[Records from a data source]
::::::
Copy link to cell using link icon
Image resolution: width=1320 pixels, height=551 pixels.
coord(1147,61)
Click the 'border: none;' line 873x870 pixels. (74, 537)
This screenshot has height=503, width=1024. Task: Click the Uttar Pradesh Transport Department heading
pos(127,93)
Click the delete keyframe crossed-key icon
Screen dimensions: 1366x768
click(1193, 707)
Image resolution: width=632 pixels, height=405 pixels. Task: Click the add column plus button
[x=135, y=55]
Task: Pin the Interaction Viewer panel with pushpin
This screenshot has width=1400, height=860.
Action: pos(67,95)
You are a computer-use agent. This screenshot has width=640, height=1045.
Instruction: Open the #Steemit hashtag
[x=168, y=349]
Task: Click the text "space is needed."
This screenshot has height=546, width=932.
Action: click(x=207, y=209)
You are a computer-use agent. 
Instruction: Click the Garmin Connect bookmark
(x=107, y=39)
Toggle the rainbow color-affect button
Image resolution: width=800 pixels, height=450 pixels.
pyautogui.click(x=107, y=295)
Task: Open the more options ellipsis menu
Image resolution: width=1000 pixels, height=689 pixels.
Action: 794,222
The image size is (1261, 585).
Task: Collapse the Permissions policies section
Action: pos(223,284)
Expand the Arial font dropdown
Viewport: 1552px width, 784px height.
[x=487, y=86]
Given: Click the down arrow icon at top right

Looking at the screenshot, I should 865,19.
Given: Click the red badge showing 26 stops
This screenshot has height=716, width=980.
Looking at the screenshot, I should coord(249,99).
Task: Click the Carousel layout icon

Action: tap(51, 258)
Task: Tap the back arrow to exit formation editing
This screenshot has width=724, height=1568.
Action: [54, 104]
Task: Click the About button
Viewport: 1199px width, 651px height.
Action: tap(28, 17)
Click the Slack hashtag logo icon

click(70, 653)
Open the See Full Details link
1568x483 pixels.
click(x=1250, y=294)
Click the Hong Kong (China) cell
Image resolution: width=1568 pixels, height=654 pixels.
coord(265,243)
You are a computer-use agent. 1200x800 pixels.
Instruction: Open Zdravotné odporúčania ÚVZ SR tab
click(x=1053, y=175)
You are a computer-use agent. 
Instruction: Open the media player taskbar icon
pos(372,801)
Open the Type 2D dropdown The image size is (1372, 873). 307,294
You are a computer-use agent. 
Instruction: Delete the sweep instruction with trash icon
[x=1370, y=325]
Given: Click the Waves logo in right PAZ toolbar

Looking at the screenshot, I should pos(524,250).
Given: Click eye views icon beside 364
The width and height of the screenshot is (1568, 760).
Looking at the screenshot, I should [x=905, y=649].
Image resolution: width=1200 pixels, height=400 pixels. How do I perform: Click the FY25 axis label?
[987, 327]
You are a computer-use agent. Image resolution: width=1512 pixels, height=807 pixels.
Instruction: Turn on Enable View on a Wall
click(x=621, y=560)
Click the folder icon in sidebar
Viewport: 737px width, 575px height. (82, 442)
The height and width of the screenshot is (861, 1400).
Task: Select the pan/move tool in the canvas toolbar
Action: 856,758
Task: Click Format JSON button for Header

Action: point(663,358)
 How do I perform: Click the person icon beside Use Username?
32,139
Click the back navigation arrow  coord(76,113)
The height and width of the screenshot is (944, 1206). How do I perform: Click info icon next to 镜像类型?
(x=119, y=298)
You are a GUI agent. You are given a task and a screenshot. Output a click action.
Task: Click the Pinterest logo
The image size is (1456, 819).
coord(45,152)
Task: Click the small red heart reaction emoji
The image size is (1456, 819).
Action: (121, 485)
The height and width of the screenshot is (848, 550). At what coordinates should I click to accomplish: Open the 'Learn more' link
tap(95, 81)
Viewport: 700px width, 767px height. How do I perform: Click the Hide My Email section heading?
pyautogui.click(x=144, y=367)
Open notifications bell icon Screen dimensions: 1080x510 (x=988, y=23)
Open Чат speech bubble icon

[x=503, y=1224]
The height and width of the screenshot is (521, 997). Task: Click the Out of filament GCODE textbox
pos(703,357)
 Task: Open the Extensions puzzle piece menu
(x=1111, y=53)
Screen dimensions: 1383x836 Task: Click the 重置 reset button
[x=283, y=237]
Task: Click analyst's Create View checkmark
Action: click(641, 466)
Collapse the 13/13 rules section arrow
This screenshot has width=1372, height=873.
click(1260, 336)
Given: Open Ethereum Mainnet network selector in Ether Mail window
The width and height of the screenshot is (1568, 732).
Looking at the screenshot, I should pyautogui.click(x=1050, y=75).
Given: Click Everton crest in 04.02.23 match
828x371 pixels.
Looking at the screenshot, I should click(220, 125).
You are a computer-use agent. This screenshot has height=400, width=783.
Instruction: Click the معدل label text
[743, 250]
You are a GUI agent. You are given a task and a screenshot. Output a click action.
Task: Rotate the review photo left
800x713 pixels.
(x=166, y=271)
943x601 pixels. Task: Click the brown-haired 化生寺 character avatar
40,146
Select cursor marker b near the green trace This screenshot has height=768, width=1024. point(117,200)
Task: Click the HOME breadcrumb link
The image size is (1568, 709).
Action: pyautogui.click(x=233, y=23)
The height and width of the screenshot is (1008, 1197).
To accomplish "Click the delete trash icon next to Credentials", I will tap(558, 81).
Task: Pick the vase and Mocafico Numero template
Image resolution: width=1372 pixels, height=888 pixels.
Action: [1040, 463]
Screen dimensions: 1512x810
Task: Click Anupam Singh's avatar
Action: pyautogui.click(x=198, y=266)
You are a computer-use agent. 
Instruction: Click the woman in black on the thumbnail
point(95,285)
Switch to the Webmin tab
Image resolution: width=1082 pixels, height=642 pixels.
::::::
TASK
Return each line above that contains the string "toolbar". Case counts.

COMPLETED EXERCISE
Given: Click the Waves logo in right PAZ toolbar
Task: Select the pan/move tool in the canvas toolbar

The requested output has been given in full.